The surge in the consumption of podcasts is not a temporary trend, and Travis Chappell writes that their growing importance and wide reach will aid politicians who utilise them, and hinder those who do not. 

We consume media differently today than we did 10 years ago. However most politicians haven't caught up with the new reality. The rise in popularity of grassroots media, especially podcasts, illustrates that there is a hunger to explore ideas in depth.

Yet our traditional outlets continue to assume that the public only has the appetite for bitesize chunks of news. TV placements are not the holy grail of mass communication any more. It is time we put podcasts where they deserve to be; at the center of our public discourse. Refusing to embrace this change will lead to a bigger divide between generations, which is harmful to everyone.

This applies to advertisers, but above all, our leaders. There has been an indomitable rise of the political podcast over the past decade; during the last political election, Democrat figures like Pete Buttigieg, Andrew Yang and Julian Castro all hopped on the podcasting train.

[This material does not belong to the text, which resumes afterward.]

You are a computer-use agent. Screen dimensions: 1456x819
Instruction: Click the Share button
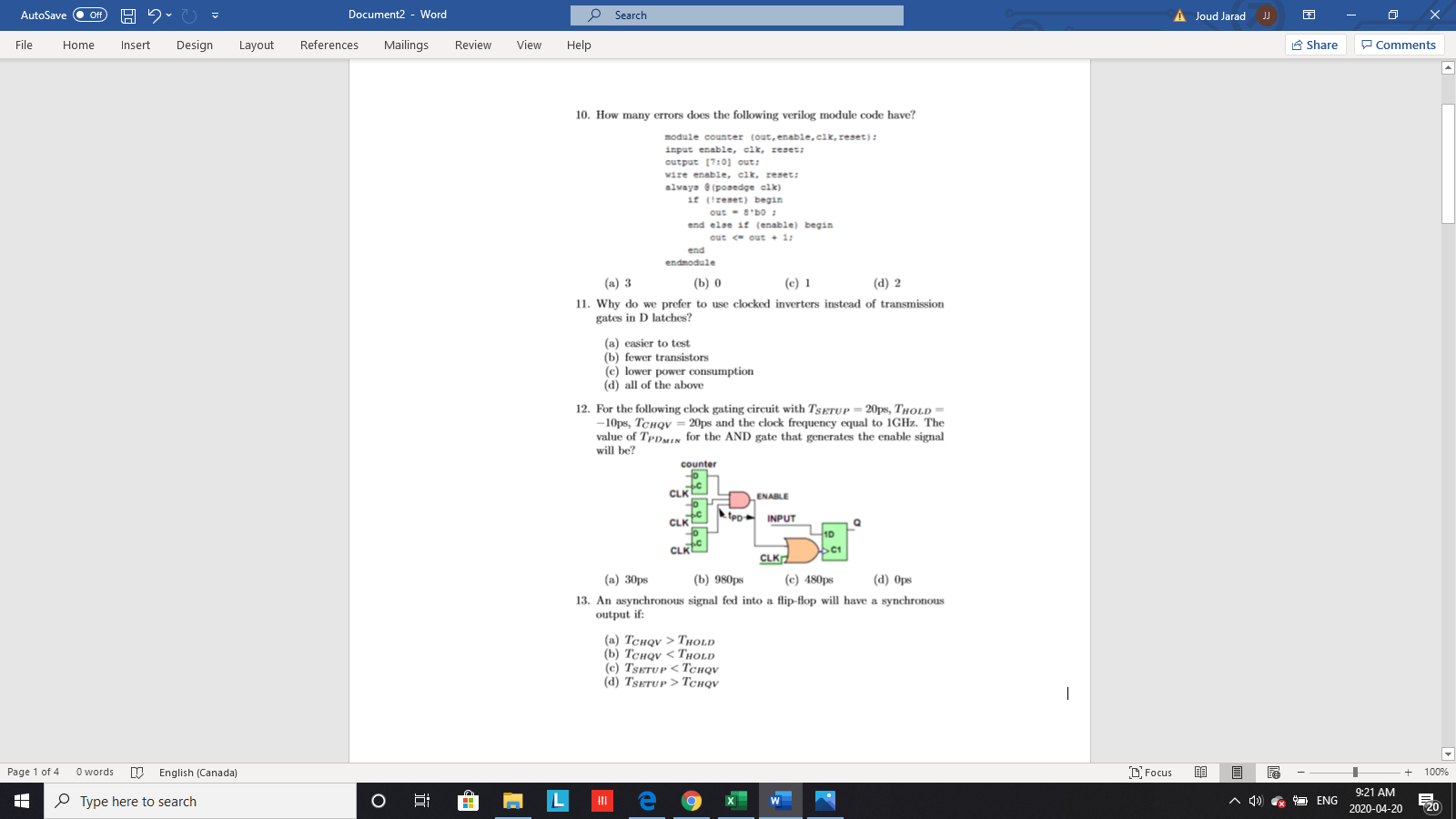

Hilary Clinton ran a podcast in the run up to her 2016 bid for the White House, as did Biden in the run up to his successful 2020 campaign. Interestingly, BIden's podcast seems to have disappeared now that he is President. I do not think it should have.

But these podcasts did not capture the magic of the medium. They were polished and highly-edited, in other words they were extensions of TV interviews. The real power of podcasts is in no holds barred conversations like those that appear on the Joe Rogan or Ricky Gervais shows.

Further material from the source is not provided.